“Al que se le mete una idea en la cabeza se vuelve loco. Las ideas no deben meterse en la cabeza, sino salir de ella. Salir corriendo, fugitivas. La cabeza no es una madriguera”, escribió José Bergamín. El independentismo es una de esas “ideas liebres” que primero ha anidado en la cabeza de unos cuantos, hasta volverse locos, y después ha salido de sus privilegiados cráneos para recalar --según los resultados del 10-N-- en los de millón y medio de catalanistas, seiscientos mil vasquistas y cien mil galleguistas.

Como idea liebre que fue, el independentismo se ha desparramado hasta inundarlo todo: “El que da vueltas a una idea en su cabeza, no se rompe más que su cabeza queriéndola encontrar. Pero el que dispara su idea, sin darle vueltas, rectamente, como un torpedo, rompe las cabezas de los demás”, insistió Bergamín. Sonaba a chiste cuando Junqueras disparó que no era nacionalista sino independentista; pero no, estaba en lo cierto, ahora lo repiten hasta el aburrimiento sus hechuras y demás políticos criados.

La idea ha corrido tanto que ha contagiado a diestro y siniestro a todos los nacionalismos hispanos, periféricos o centrales. Y hete aquí que ya tenemos un independentismo español, sí, sí, tan español, español, que quiere independizarse de la Unión Europea. Se trata del casposo y delirante “no nos quieren” que entona Abascal y que han respaldado los tres millones y medio de sus votantes.

Quizás muchos de esos ciudadanos no sean necesariamente ni de ultraderecha ni de derecha extrema, y si lo son no más que los de ERC, CUP, EH Bildu, PNV, BNG o JxCAt. Todos --unos y otros, otras y unas--, conforman un magma potencial de electores que anteponen el tribalismo a los principios fundamentales de las democracias representativa actuales: libertad e igualdad.

Claro está, siempre hay matices, algunos indepes son algo socialdemócratas, otros conservadores, o algo comunistas o muy reaccionarios. Pero, cuando tienen que optar, olvidan esos matices y anteponen el sueño de una Nación soberana, por eso ya no son nacionalistas sino independentistas.
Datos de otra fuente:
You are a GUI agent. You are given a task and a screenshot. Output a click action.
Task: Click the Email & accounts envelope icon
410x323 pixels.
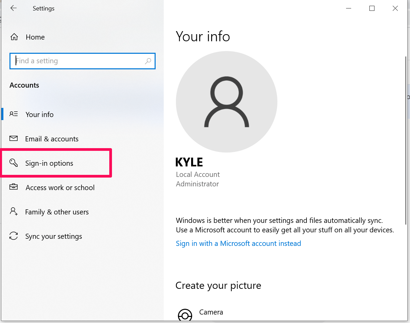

La meta de estos partidos tribales es separar su Nación de aquel Estado o entidad que afirman le resta soberanía, llámese Unión Europea o España, tanto da. Su principal argumento es el imperativo categórico y esencialista de la entrepierna, y su táctica es la de dialogar hasta adormecer al contrario para, de entrada, robarle la cartera, a eso le llaman pacto. Así, hay independentistas españoles que son hispanófobos, y no es una contradicción, acaso un pensamiento despeinado: definición y fin tienen la misma raíz. Y hay independentistas españoles que son soberanistas, es decir, exigen recuperar competencias cedidas a la Unión para cumplir su sueño finalista: salir de ella.

Decía Stanislaw Jwerzy Lec que “una nación puede tener un alma, un corazón, una única cabeza que se exponga; pero ay de ella si tiene sólo un cerebro”. Seamos optimistas, los independentismos españoles todavía no tienen un solo cerebro, y esperemos que nunca lo consigan. Mientras, al ciudadano libre aún de contagio, sea de izquierdas o de derechas, le queda soportar como pueda a la Hidra nacionalista mutada en independentista, esa serpiente con aliento venenoso y numerosas cabezas.

Y hasta que no llegue un Hércules y un fiel Yolao, y corten todas esas cabezas y cautericen sus cuellos para que no renazcan otras, habrá que coexistir con el monstruo y sus identitarias ideas que un día fueron liebres. Y desde luego el camino para solucionar los conflictos generados por estas ideas y prácticas políticas no es la prohibición de los partidos nacionalistas ni la despenalización de sus delitos, sino la educación en valores y no en dogmas, ¿les suena?